Une affaire «inquiétante» pour Bruxelles
Téméraire, ce vétéran du journalisme ne s’était pas laissé démonter, saisissant même chaque occasion pour dénoncer les “dérives fascisantes” du pouvoir turc. Can Dundar, également sous pression des radicaux islamistes pour avoir publié des caricatures de Charlie Hebdo après les attentats de janvier, avait fini par s’accommoder de cette nouvelle vie ponctuée d’obstacles. Un courage récemment récompensé par le Prix pour la liberté de la presse décerné par Reporters Sans Frontières. Évoquant ce jeudi, au tribunal, les accusations pesant contre lui, il a même ironisé sur son sort en déclarant: “C’est une médaille d’honneur pour moi et Erdem”. Pendant son plaidoyer, il est également revenu en détails sur son rôle de journaliste: “Je ne suis ni espion, ni traître, ni membre d’une organisation terroriste. Un espion ne divulgue pas les informations qu’il obtient. M.Erdogan a dit vendredi: «Peu importe si ces camions transféraient des armes.» Il a donc confessé et a confirmé notre information. Et moi je dis alors «Peu importe si nous avons publié cette information»».

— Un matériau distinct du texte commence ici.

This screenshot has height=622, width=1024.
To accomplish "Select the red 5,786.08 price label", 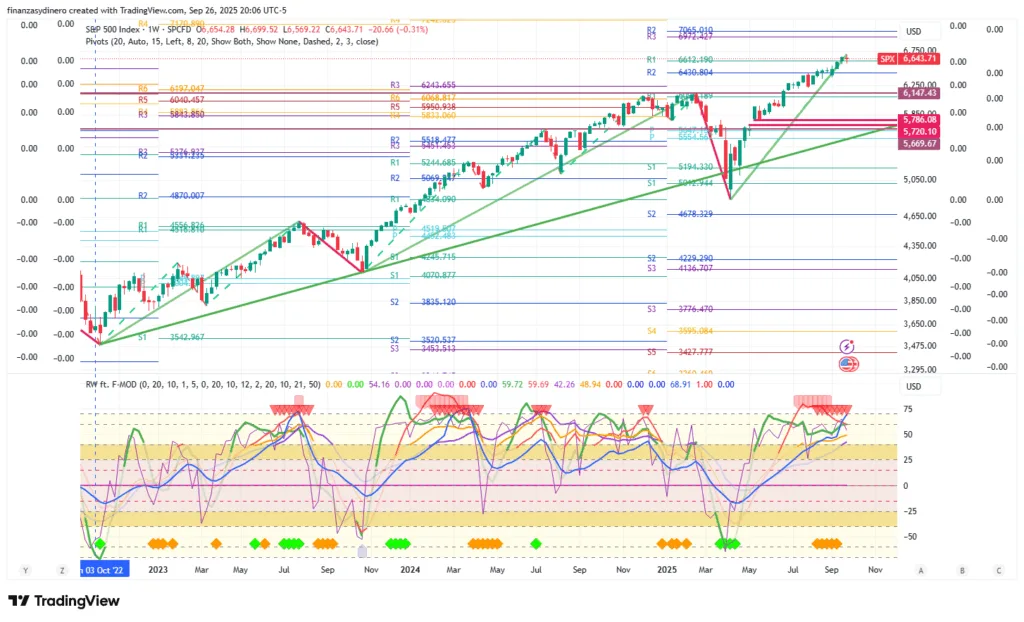I will pyautogui.click(x=918, y=120).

L’incarcération de Can Dundar et d’Erdem Gül intervient alors que les médias turcs n’ont jamais été autant sous pression. Elle a aussitôt suscité une vague de protestation dans les milieux de la presse d’opposition. A Istanbul, un millier de personnes se sont également rassemblées ce vendredi devant le siège de Cumhuriyet. Pour sa part, l’Union européenne a affirmé suivre “de près” l’affaire des deux journalistes qu’elle juge “inquiétante”.